TEXTE:
::::::::
6 bonnes pratiques pour lutter contre l'hyperconnexion
Accumulation d'emails et de notifications, enchaînement des réunions en visioconférence sans temps de pause… La multiplication des outils numériques crée un stress qui altère notre santé physique et mentale.
Vous arrive-t-il de lire ou d'envoyer des emails professionnels le soir ou le week-end ? Enchainez-vous les réunions en "visio" sans temps de pause ? Arrêtez-vous votre travail en cours pour répondre à un message électronique ? Si vous répondez par l'affirmative à tout ou partie de ces questions, vous faites partie des hyperconnectés comme le qualifient l'Observatoire de l'infobésité et de la collaboration numérique (OICN). Près d'un salarié sur trois est concerné par cette hyperconnexion et un peu plus de 4 % se situent même dans la zone rouge.
La surcharge informationnelle liée à la multiplication des outils numériques a des impacts sur notre santé physique et morale. Cette sollicitation cognitive en continu peut conduire à un état de fatigue permanent, à des troubles du sommeil, à une baisse de la motivation voire à des cas de burnout. Des symptômes qui sont loin d'être neutres et met l'employeur face à ses responsabilités. Selon le Code du travail, il doit prendre "les mesures nécessaires pour assurer la sécurité et protéger la santé physique et mentale des travailleurs". Il existe heureusement un certain nombre de garde-fous techniques ou organisationnels pour promouvoir un usage plus raisonné du numérique.
Rendre efficient le droit à la déconnexion
Introduit en 2017, le droit à la déconnexion peine à être respecté. Toute entreprise de plus de 50 salariés est pourtant tenue de mettre en place tous les dispositifs nécessaires afin que leurs collaborateurs profitent de leur temps libre sans être perturbés par un appel ou un e-mail professionnel. Pour sacraliser ce temps de repos, une entreprise peut sensibiliser ses managers intermédiaires à ce sujet ou rédiger une charte de bonnes pratiques pour encadrer les usages. Il existe aussi des parades techniques comme mettre en veille les serveurs de messagerie pour bloquer l'envoi et la réception d'emails professionnels au-delà d'une certaine heure et les libérer le lendemain matin.
::::::::
DONNÉES:
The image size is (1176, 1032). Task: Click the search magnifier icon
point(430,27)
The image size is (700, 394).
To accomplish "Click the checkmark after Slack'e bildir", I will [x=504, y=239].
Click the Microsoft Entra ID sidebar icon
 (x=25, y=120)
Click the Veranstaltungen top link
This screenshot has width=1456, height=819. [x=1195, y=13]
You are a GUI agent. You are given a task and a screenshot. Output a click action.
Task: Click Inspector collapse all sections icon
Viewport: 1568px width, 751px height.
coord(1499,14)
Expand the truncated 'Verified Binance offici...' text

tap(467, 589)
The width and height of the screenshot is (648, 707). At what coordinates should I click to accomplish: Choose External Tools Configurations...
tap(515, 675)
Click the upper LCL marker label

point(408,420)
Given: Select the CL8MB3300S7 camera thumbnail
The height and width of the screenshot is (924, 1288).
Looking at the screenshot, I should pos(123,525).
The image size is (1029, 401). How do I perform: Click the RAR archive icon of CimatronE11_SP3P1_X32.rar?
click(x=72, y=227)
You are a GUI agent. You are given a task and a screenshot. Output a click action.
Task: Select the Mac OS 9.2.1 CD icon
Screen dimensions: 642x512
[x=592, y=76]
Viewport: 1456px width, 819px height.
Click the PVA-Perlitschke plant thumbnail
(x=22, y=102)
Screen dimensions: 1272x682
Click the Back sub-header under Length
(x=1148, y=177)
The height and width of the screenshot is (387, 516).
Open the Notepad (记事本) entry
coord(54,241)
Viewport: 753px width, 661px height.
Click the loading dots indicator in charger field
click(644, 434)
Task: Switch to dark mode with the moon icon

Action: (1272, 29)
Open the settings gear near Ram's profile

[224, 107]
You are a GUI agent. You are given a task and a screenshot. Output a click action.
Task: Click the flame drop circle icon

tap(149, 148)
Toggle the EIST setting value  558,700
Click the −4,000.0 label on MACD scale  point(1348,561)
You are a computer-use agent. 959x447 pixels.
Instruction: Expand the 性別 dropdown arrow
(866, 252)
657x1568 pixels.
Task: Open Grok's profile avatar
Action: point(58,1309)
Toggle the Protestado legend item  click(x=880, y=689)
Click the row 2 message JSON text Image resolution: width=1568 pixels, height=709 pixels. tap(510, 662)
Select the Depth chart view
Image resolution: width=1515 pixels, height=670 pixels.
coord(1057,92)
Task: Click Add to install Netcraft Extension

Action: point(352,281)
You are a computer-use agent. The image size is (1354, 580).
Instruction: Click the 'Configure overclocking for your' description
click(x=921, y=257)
::::::::
Veuillez extraire à l'identique le passage du texte sur l'hyperconnexion qui va de « 6 bonnes pratiques » à « la zone rouge. ».

RÉPONSE:
6 bonnes pratiques pour lutter contre l'hyperconnexion
Accumulation d'emails et de notifications, enchaînement des réunions en visioconférence sans temps de pause… La multiplication des outils numériques crée un stress qui altère notre santé physique et mentale.
Vous arrive-t-il de lire ou d'envoyer des emails professionnels le soir ou le week-end ? Enchainez-vous les réunions en "visio" sans temps de pause ? Arrêtez-vous votre travail en cours pour répondre à un message électronique ? Si vous répondez par l'affirmative à tout ou partie de ces questions, vous faites partie des hyperconnectés comme le qualifient l'Observatoire de l'infobésité et de la collaboration numérique (OICN). Près d'un salarié sur trois est concerné par cette hyperconnexion et un peu plus de 4 % se situent même dans la zone rouge.